Os primeiros satélites foram postos em órbita em 2019. Actualmente, a rede tem cerca de 4500 satélites, que funcionam a uma altitude muito inferior às dos satélites de comunicação convencionais. Esta não é a primeira nem a única rede de satélites do género, mas é a mais bem-sucedida, em boa parte graças aos foguetões reutilizáveis da SpaceX, que permitem lançar dezenas de satélites de uma só vez, reduzindo os custos de colocar os aparelhos em órbita, algo que foi historicamente um obstáculo para as empresas que tentaram criar este tipo de sistema.

Do ponto de vista de um utilizador comum, a Starlink funciona de forma simples: compra-se um aparelho receptor (uma espécie de antena do tamanho de uma pequena mesa de apoio), activa-se o serviço mediante uma subscrição mensal e a antena funciona como um ponto de ligação para telemóveis, computadores e outros dispositivos.

Com a Starlink, a Internet vem, literalmente, do céu – o que torna este sistema ideal para acesso em zonas remotas e com pouca infraestrutura. Também é um sistema descentralizado e que funciona com base em milhares de satélites; portanto, invulnerável a ataques militares convencionais. E permite aceder à Internet contornando os serviços (e a vigilância) de empresas nacionais e autoridades; útil, por exemplo, para um opositor político numa ditadura.

Nos últimos meses, vários artigos na imprensa americana têm vindo a dar conta de como a Starlink é assunto de conversa entre estrategas no Pentágono e os congéneres de outros países. 

Quando a invasão da Ucrânia começou, em Fevereiro do ano passado, o ministro ucraniano da Transformação Digital pediu ajuda a Musk (via Twitter) para manter a funcionar a Internet no país. O empresário respondeu prontamente, disponibilizando a Starlink no território ucraniano e enviando milhares de antenas receptoras. A velocidade a que o serviço foi disponibilizado foi impressionante: bastaram horas para ficar funcional e poucos dias para as antenas começarem a chegar ao destino. 

Desde então, as forças armadas da Ucrânia têm usado intensivamente a tecnologia, numa guerra conectada em que o reconhecimento aéreo e os ataques feitos com pequenos drones estão a ter um papel inédito nas operações no terreno. O resto da população também a usa, dado que a Rússia tem atacado infraestruturas civis ucranianas.

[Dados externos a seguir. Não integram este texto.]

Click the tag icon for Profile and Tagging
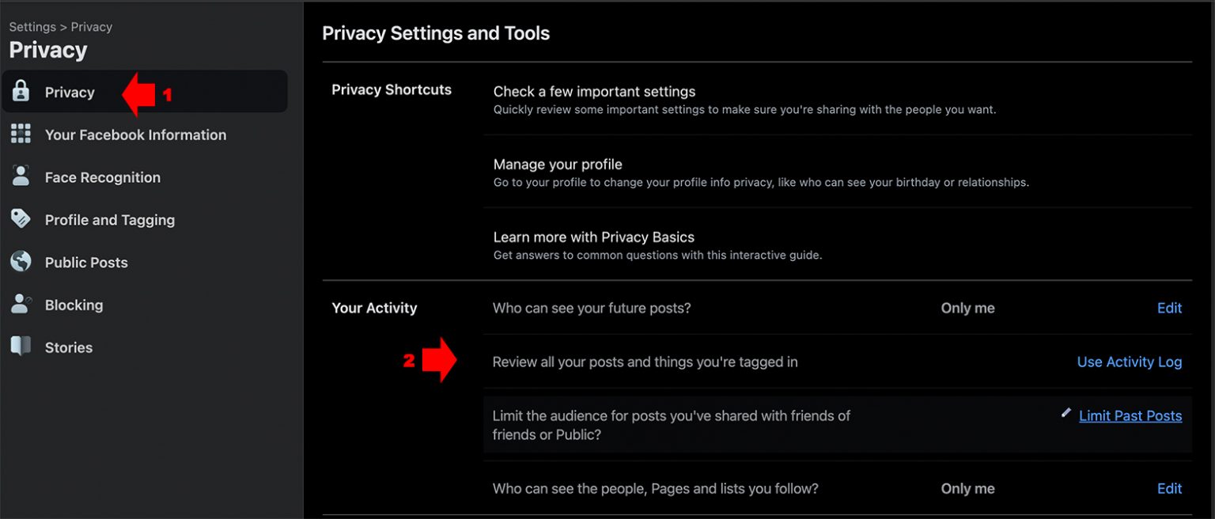 20,219
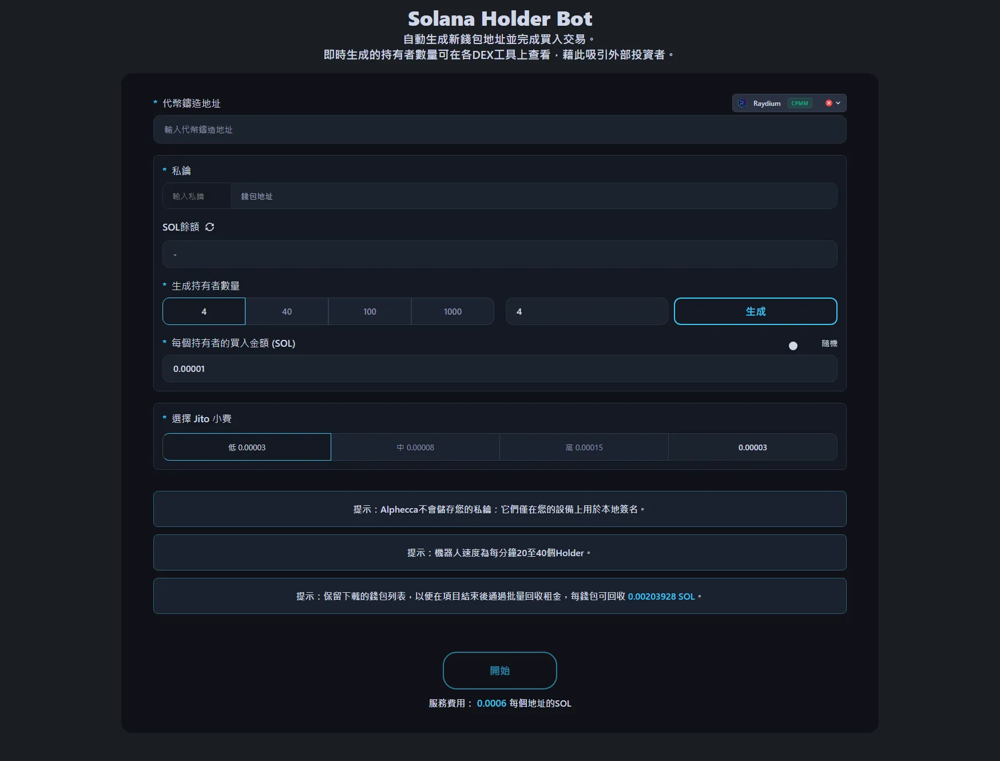Select low Jito tip 0.00003
The image size is (1000, 761).
(247, 447)
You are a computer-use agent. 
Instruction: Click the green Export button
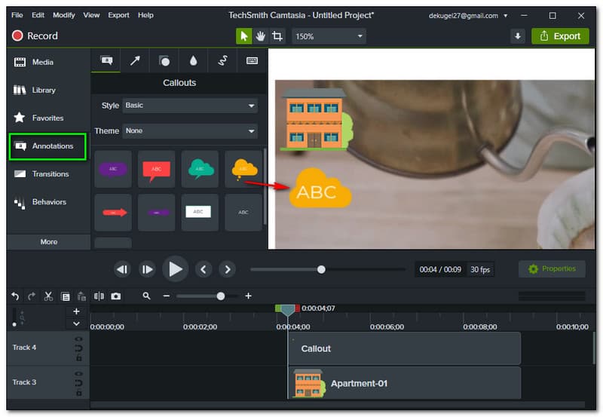(x=560, y=36)
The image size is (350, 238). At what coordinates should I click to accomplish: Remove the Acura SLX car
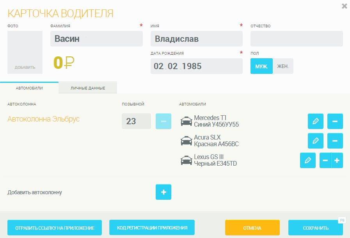click(x=335, y=141)
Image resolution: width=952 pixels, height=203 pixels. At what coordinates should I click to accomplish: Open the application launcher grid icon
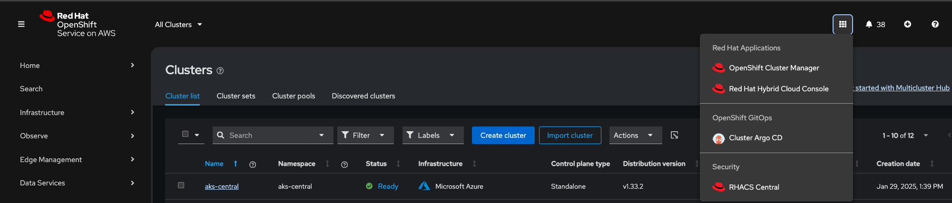coord(843,24)
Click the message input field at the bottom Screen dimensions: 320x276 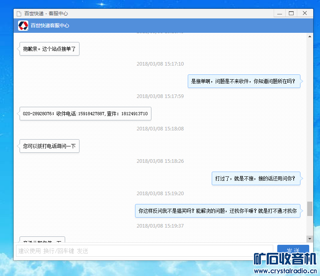[144, 251]
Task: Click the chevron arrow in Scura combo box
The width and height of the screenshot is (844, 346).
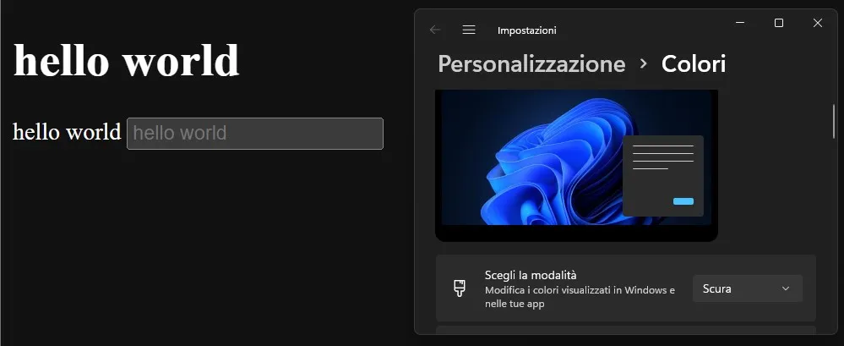Action: 786,288
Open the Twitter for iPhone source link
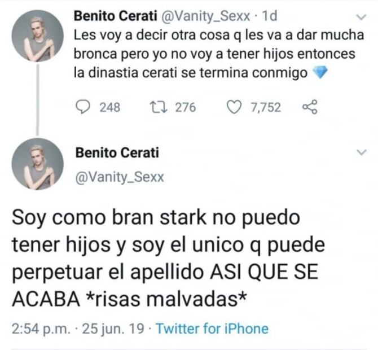The width and height of the screenshot is (378, 350). click(212, 329)
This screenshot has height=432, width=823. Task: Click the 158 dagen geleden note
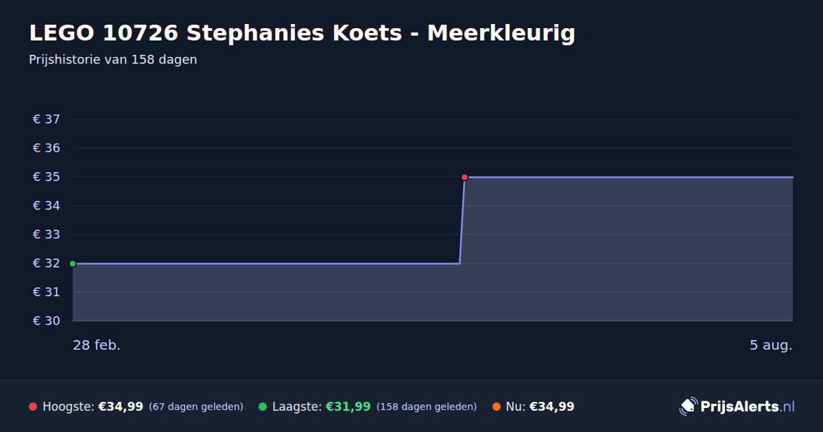tap(427, 407)
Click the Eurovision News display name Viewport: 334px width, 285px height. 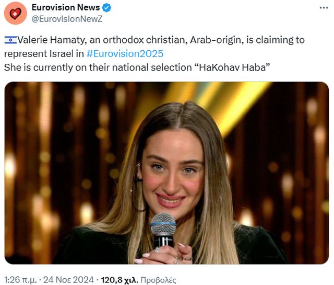click(x=66, y=7)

Porém, alguém tinha de pagar a conta. Em Setembro, a SpaceX pediu ao Pentágono para assumir uma maior fatia dos custos de manter o sistema activo na Ucrânia. 

É muito razoável que uma empresa privada não seja chamada a financiar custos de guerra noutros países. O que não é claro é se o pedido de pagamento foi uma decisão de negócio normal ou se teve alguma relação com um inesperado tweet publicado por essa altura, em que Musk esboçou um plano de paz que implicava cedências da Ucrânia à Rússia, incluindo a anexação da Crimeia.

Em todo o caso, pouco tempo depois, Musk terá desistido da pretensão de cobrar aos EUA e a Internet da Starlink continuava funcional, mesmo que, segundo escreveu então, isso fizesse a SpaceX perder dinheiro. Já no mês passado, tornou-se público que a empresa e o Pentágono assinaram um acordo para que os EUA comprem terminais para a Ucrânia e paguem o acesso; os detalhes não são conhecidos.

Se chegou até aqui a pensar que talvez seja demasiado poder nas mãos de um empresário conhecido por ser errático e sujeito a pouco escrutínio, o que se segue deixá-lo-á com certezas: em Fevereiro, Musk decidiu colocar restrições ao que os militares ucranianos podiam fazer com a Starlink. A rede, por exemplo, não pode ser usada para drones de longo alcance. Também não está disponível perto da Crimeia, limitando assim a conectividade das forças armadas ucranianas nessa zona e afectando directamente a estratégia militar.

E este é um dos elementos "mais século XXI" desta guerra. Não é o uso de pequenos drones comerciais ou de sofisticados drones militares; nem a propaganda nas redes sociais ou os vídeos que permitem seguir ofensivas em tempo quase real; e muito menos os ciberataques, que existem, mas, aparentemente, não têm tido o peso que inicialmente se julgou que teriam. Neste conflito na Europa, um magnata da tecnologia, que fez fortuna no tempo das dot-com, tem poder suficiente para condicionar a actuação de exércitos no campo de batalha.